Kaşıkçı, yapımı yaklaşık 1 yıl süren altın zincirli ve 33 taneli tespihin halen türünün tek örneği olduğunu savunarak, şöyle konuştu:

"Bir gök taşını eline almak, imkansızlığı yaşamak gibi bir duygu. Bana güç ve enerji verdiğine inanıyorum. Ne zaman bir gök taşı görsem, elime alsam heyecanlanıyorum. Uzayın sonsuzluğunu hissettiğimi düşünüyorum. Çevremde bazı insanlar bana 'taş peşinde koşan deli' diyor. Kızmıyorum çünkü bu delilik benim için çok güzel."

152 kilogramlık gök taşı

Mesut Kaşıkçı, Fransa'da olduğu dönemde Türkiye'ye ne zaman gök taşı düşse hemen uçağa atlayarak o bölgeye gittiğini, bu konuda üniversitelere destek olmaya çalıştığını aktardı.

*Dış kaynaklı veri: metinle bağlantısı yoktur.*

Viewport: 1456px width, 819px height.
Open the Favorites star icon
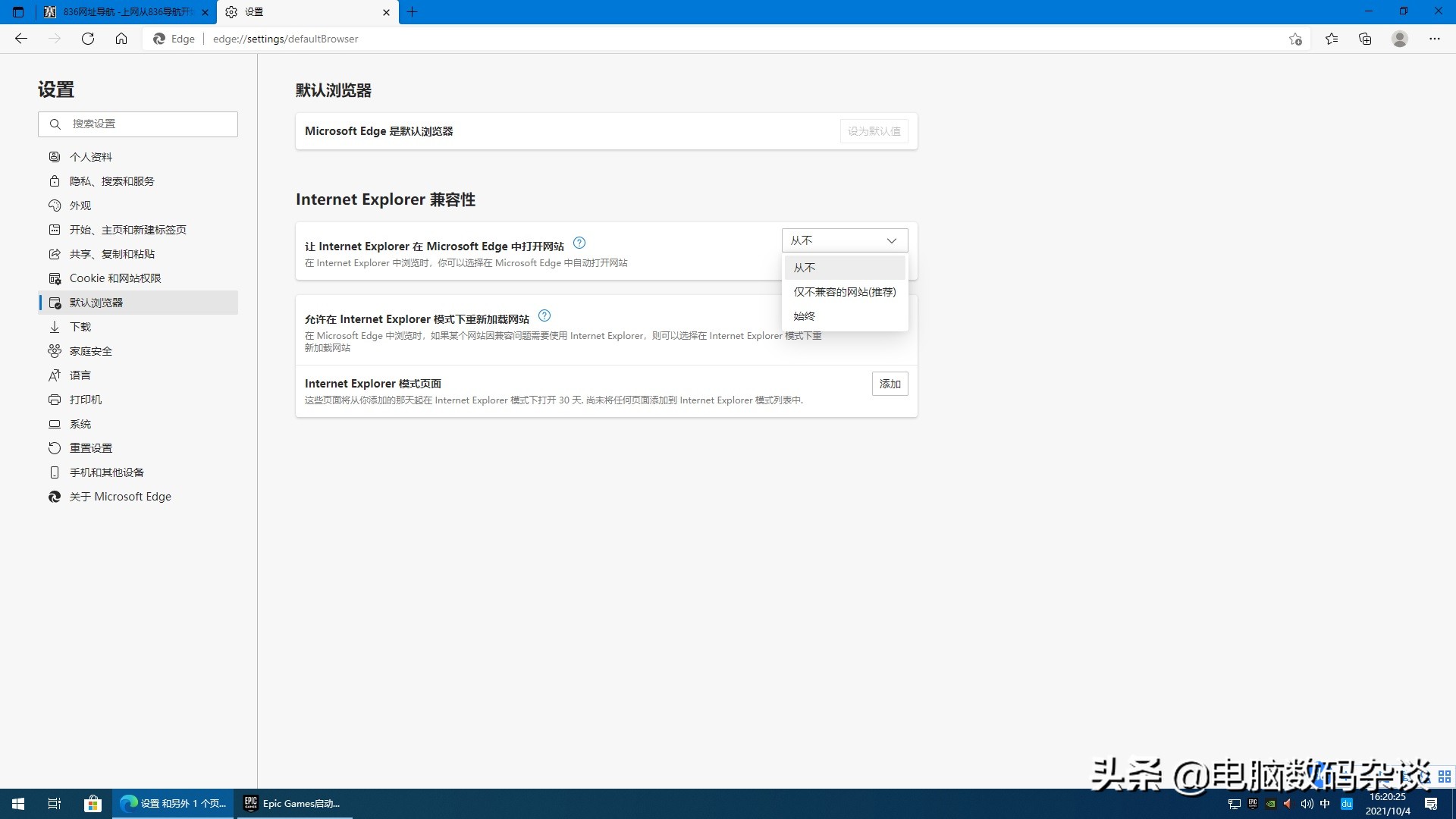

Son 5 yıl içinde Fethiye ve Didim'e iki gök taşı düştüğünü, ikisinin de Fransa'da analizlerini yaptırdığını anlatan Kaşıkçı, birkaç yıl önce Türkiye'den gelen bir gök taşı haberi üzerine hemen Konya'nın Yunak ilçesine gittiğini belirtti.

Cemil Günay isimli bir çiftçinin 5 yıl önce tarlasını sürerken pulluğun bir taşa takılması sonrası bulduğu garip taşı, evinin önüne koyduğunu, 2 yıl önce Rusya'ya düşen gök taşıyla ilgili haberleri izlerken aklına bu taşın da gök taşı olabileceğinin geldiğini anlatan Kaşıkçı, sözlerini şöyle sürdürdü:

"Cemil Günay, oğlundan internette gök taşlarıyla ilgili araştırma yapmasını istemiş. Bu yolla benimle irtibata geçtiler. Gönderdikleri fotoğraflara baktığım zaman bunun büyük bir gök taşı olduğunu anladım ve hemen uçağa atlayıp Konya'ya geldim. 152 kilogram ağırlığında, 60x40x10 santimetre boyutlarındaki bu gök taşından numune alarak Fransa'daki Doğa Tarihi Müzesi Meteorit Araştırma Laboratuvarı'na gönderdim. Çıkan raporda gök taşının ender görülen demirli meteorit olduğu saptandı. Bugüne kadar bulunan aynı tipte gök taşı sayısı 110 civarındadır. Ülke genelinde tespit edilen bu tip gök taşlarını bir araya getiren bir müze oluşturmayı düşünüyorum. Böyle bir müze oluşumu söz konusu olursa Fransa'da bulunan kendi koleksiyonumu da getirebilirim. Türkiye bu konuda çok bakir bir ülke ve konu çok fazla bilinmiyor. Kurulacak bir gök taşı müzesi, çocuk ve gençlerin uzaya olan ilgi ve tutkularını tetikleyebilir, bu konuda araştırma yapmaya hevesli insanları teşvik edebilir."

Kaşıkçı, 64 yaşında olduğunu ve önünde kelebekler ve gök taşlarıyla ilgili çok sayıda proje olduğunu, Türkiye'de bu alanlarda somut eserler bırakmak için çaba göstereceğini sözlerine ekledi.